А истинный мастер не нуждается в формальном подтверждении своего статуса.
Поэтому, можно с уверенностью утверждать, что среди членов союза мастеров нет.
Вернее – не было.
И рыдать по поводу бывших обитателей особняка на Шпалерной, что потом разделившись по национальному признаку, обитали на Желябова и на Невском – рыдать по поводу их утраты – право не стоит.
– Ну, вы даёте! – хмыкнул Мельников, – а чем теперь занимаетесь?
– Вот, котлован рою под минарет, – ответил Баринов, – у нас соревнование с молдаванами, с теми, что на Исаакиевской теперь роют.
– И что за соревнование? – поинтересовался Саша.
– А кто дольше продержится, – ответил Баринов, – ведь рано или поздно все равно за срыв и за саботаж расстреляют.
– Почему? – удивился Саша, – разве молдаване способны саботировать?
– А разве возможно построить на питерском болоте колонну выше монферановской? – вопросом на вопрос ответил Баринов.
– Ну, и у кого шансов больше?
– У нас, – горделиво ответил Баринов, – минарет-то должен быть выше купола, а у нас то Воронихинский пониже будет чем у Монферана!
– Значит, вы всерьез верите в то, что построите минареты?
– В то, что наши мы построим – верю, а в то, что молдаване четыре штуки выше Исаакия воздвигнут, да еще и из чистого гранита – не верю.

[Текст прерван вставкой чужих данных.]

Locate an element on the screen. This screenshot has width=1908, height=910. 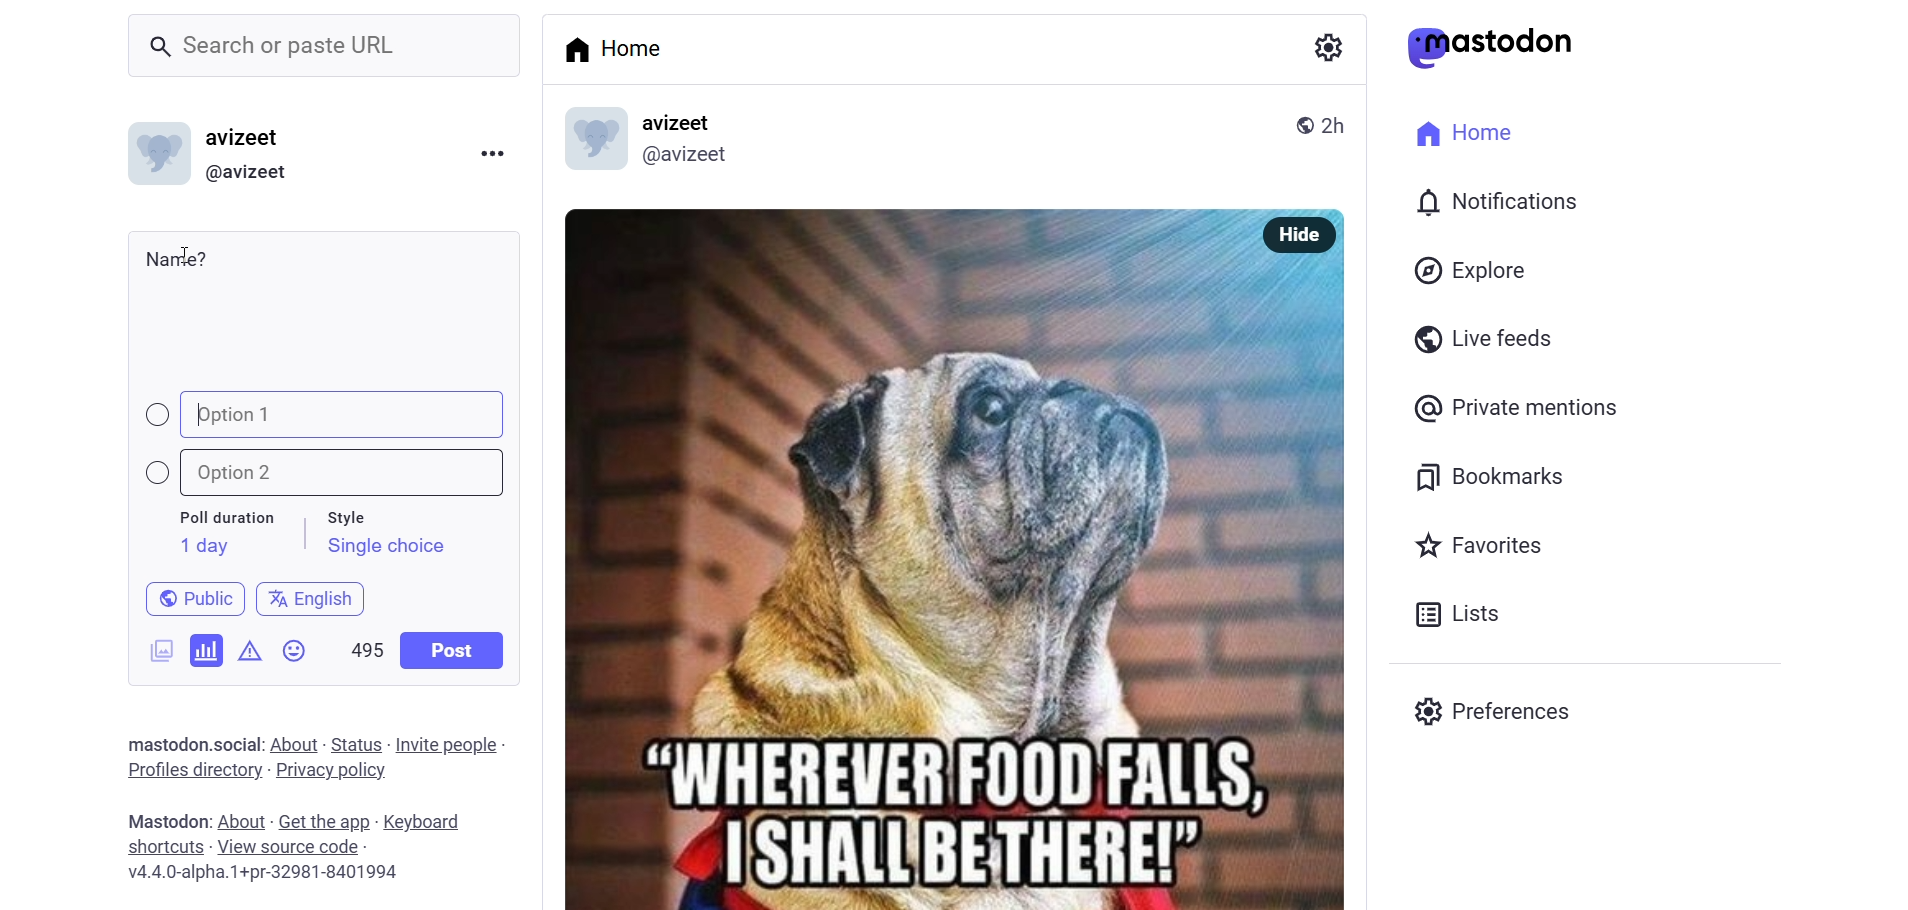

– А что в сопротивление не запишетесь? – спросил Саша, – считаете, что это тоже вроде союза писателей? Типа тусовки бесталанных?
– В резистанцию? – переспросил Баринов, – а откуда она возьмется,
– Ну, ну хоть бы из честных свободолюбивых людей, – неуверенно предположил Саша.
– Ай, да бросьте вы, – досадливо махнул рукой Баринов, – какие там честные да свободолюбивые? Лимит на идеалы давно исчерпан. Химеры идеализма успешно потравлены реалиями денег, развратом картавого либерализма от Эха и иже с ними…
И в атмосфере нынешнего уныния радует только то, что катастрофа поглотила не только невинных, но и самих либералов, что со своего картавого Эха развращали народ ценностями своего картавого мира.